**Assignment**
Take each line of the material that includes "target" and copy it.

**Listed entries**
- - - - - - -

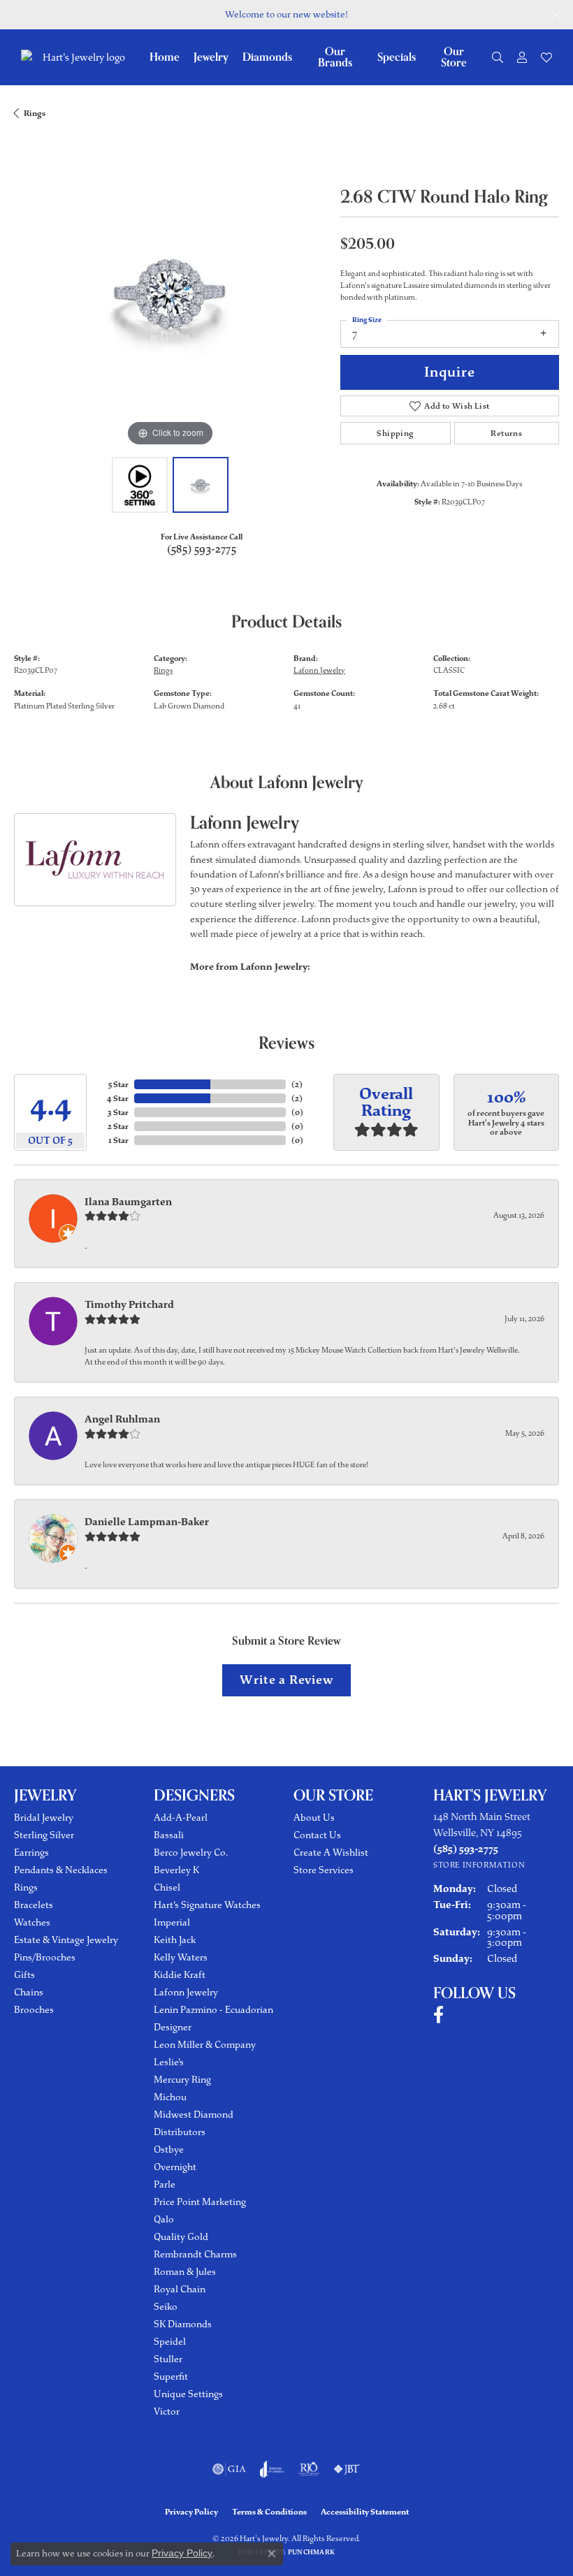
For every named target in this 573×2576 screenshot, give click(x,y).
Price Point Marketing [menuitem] (200, 2202)
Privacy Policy (191, 2512)
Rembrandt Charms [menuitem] (195, 2254)
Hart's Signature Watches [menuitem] (207, 1905)
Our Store (454, 57)
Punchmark (311, 2552)
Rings (34, 113)
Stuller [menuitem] (168, 2359)
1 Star (118, 1140)
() (297, 1084)
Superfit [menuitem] (171, 2376)
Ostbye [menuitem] (169, 2149)
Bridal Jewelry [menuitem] (43, 1818)
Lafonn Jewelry (319, 670)
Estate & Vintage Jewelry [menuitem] (66, 1940)
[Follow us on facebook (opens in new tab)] (438, 2015)
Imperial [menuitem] (172, 1922)
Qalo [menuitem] (164, 2219)
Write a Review (286, 1679)
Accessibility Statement (365, 2512)
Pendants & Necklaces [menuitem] (61, 1870)
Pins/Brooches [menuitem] (44, 1957)
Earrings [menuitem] (31, 1852)
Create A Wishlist (330, 1852)
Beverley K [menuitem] (176, 1870)
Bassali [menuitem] (169, 1835)
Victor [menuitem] (167, 2411)
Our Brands (335, 57)
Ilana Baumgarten (128, 1201)
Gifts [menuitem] (24, 1975)
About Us (314, 1818)
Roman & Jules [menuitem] (185, 2272)
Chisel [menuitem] (167, 1887)
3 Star (118, 1112)
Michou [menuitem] (170, 2097)
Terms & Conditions (269, 2512)
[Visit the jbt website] (346, 2469)
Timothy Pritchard (129, 1304)
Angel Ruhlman (122, 1419)
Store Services (323, 1870)
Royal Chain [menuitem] (179, 2289)
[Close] (556, 15)
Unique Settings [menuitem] (188, 2394)
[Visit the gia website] (229, 2469)
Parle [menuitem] (164, 2184)
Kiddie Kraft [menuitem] (179, 1975)
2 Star (118, 1126)
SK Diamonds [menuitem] (183, 2324)
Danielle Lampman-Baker (147, 1521)
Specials (396, 57)
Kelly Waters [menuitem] (181, 1957)
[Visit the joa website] (272, 2469)
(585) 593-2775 (202, 549)
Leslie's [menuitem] (169, 2062)
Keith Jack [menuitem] (175, 1940)
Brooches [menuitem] (34, 2010)
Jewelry (211, 57)
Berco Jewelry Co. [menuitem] (191, 1852)
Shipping (395, 433)
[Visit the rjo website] (308, 2469)
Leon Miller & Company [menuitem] (205, 2045)
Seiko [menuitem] (165, 2307)
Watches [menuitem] (32, 1922)
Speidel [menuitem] (170, 2342)
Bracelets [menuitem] (33, 1905)
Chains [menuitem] (28, 1992)
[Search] (497, 57)
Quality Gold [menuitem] (181, 2237)
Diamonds (267, 57)
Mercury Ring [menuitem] (182, 2080)
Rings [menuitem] (26, 1887)
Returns (506, 433)
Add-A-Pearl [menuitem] (181, 1818)
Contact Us (317, 1835)
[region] (170, 294)
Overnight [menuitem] (175, 2167)
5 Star (118, 1084)
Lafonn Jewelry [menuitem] (186, 1992)
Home (165, 57)
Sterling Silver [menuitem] (44, 1835)
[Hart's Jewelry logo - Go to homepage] (82, 58)
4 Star (118, 1098)
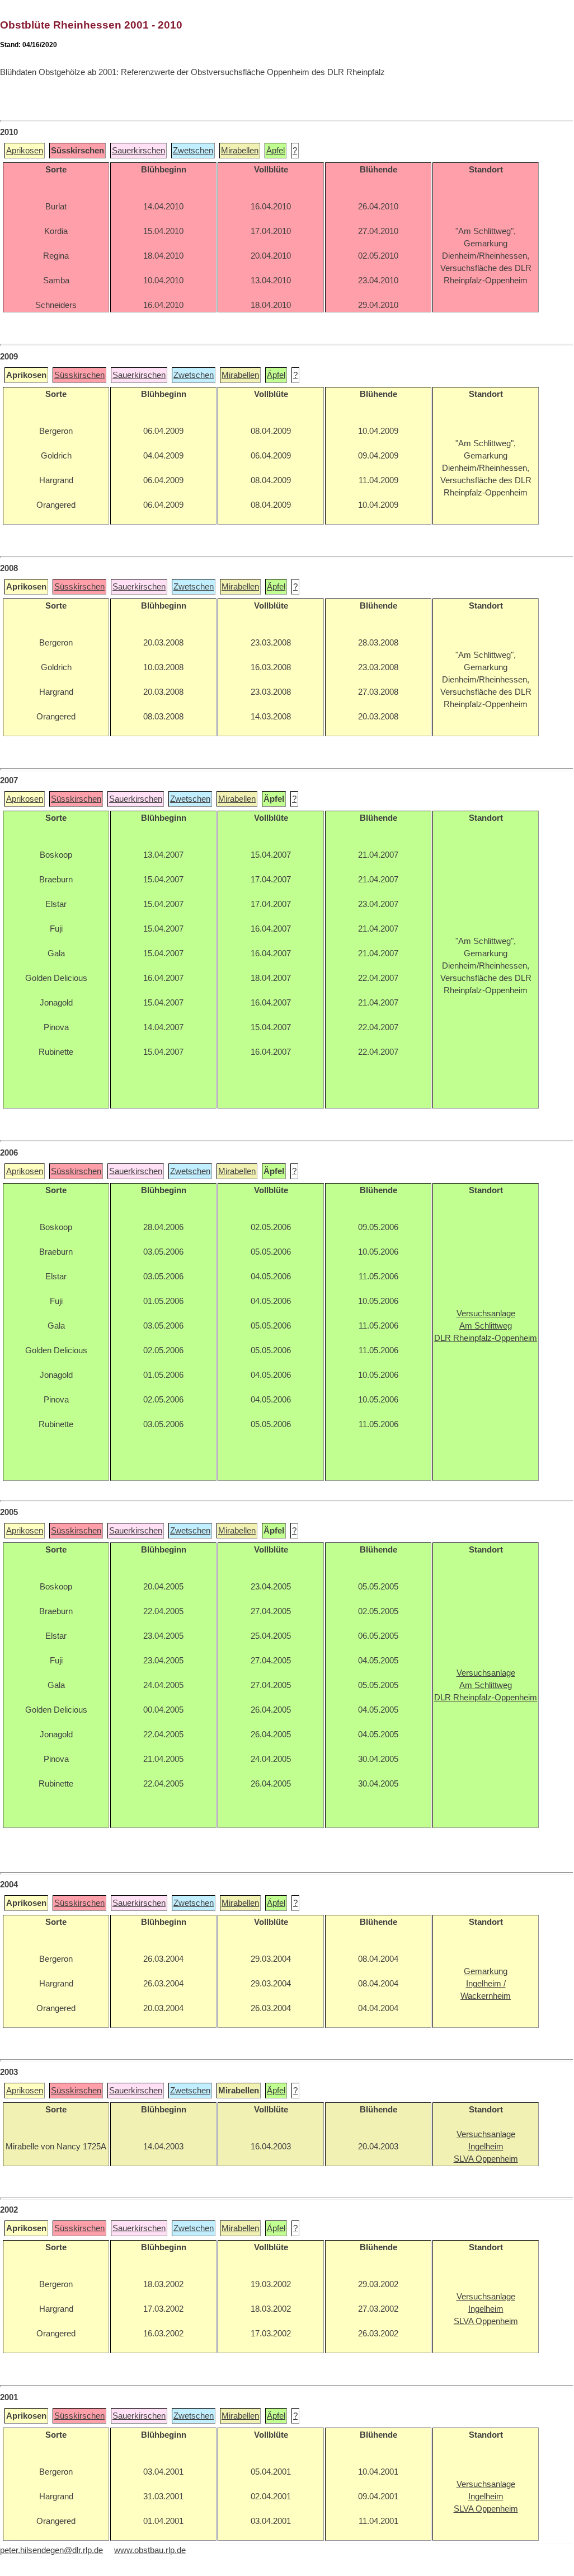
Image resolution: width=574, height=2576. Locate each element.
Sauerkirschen (138, 150)
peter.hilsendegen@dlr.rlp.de (51, 2550)
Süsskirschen (79, 375)
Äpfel (275, 150)
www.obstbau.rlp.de (150, 2550)
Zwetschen (193, 150)
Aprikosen (24, 150)
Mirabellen (239, 150)
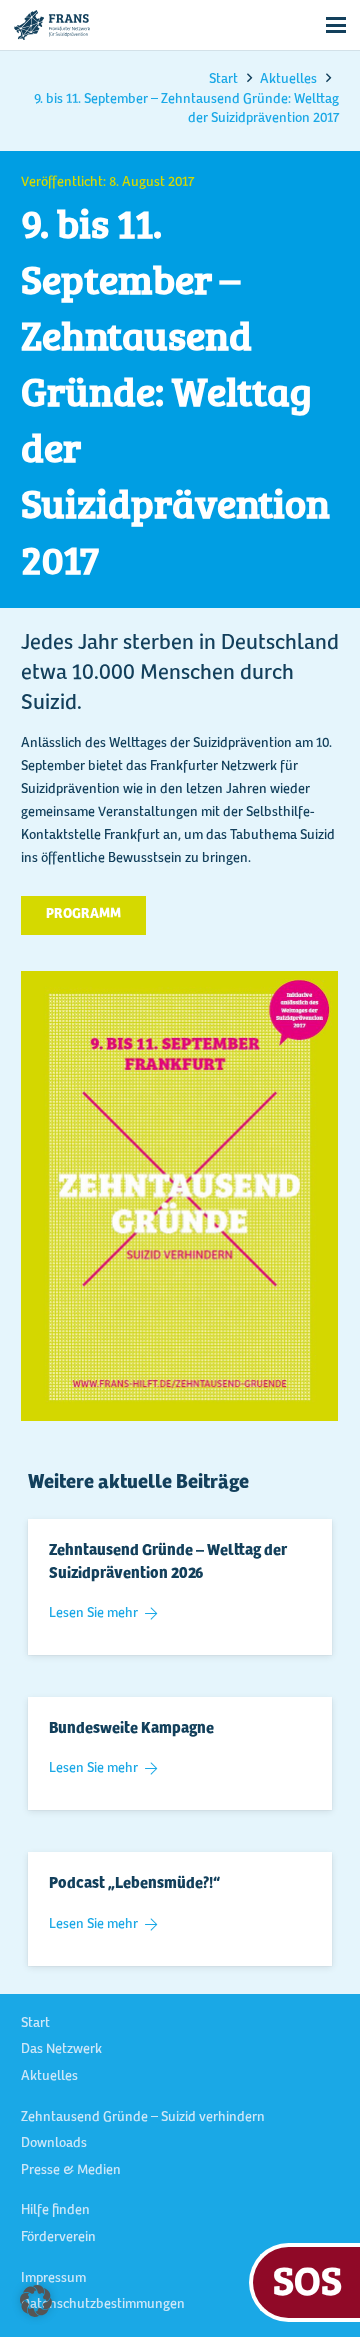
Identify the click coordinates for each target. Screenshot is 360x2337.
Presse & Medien (71, 2171)
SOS (307, 2279)
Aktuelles (49, 2077)
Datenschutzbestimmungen (103, 2305)
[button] (336, 25)
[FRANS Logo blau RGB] (52, 25)
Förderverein (58, 2238)
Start (35, 2024)
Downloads (54, 2144)
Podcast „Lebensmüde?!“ (134, 1884)
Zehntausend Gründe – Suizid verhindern (143, 2118)
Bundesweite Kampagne (131, 1729)
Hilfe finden (55, 2211)
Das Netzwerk (61, 2050)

- - - - - - -

**Result of this exercise**
For every named target in this 573×2576 screenshot, give click(x,y).
Identify the click coordinates for each target. Screenshot is 360x2337.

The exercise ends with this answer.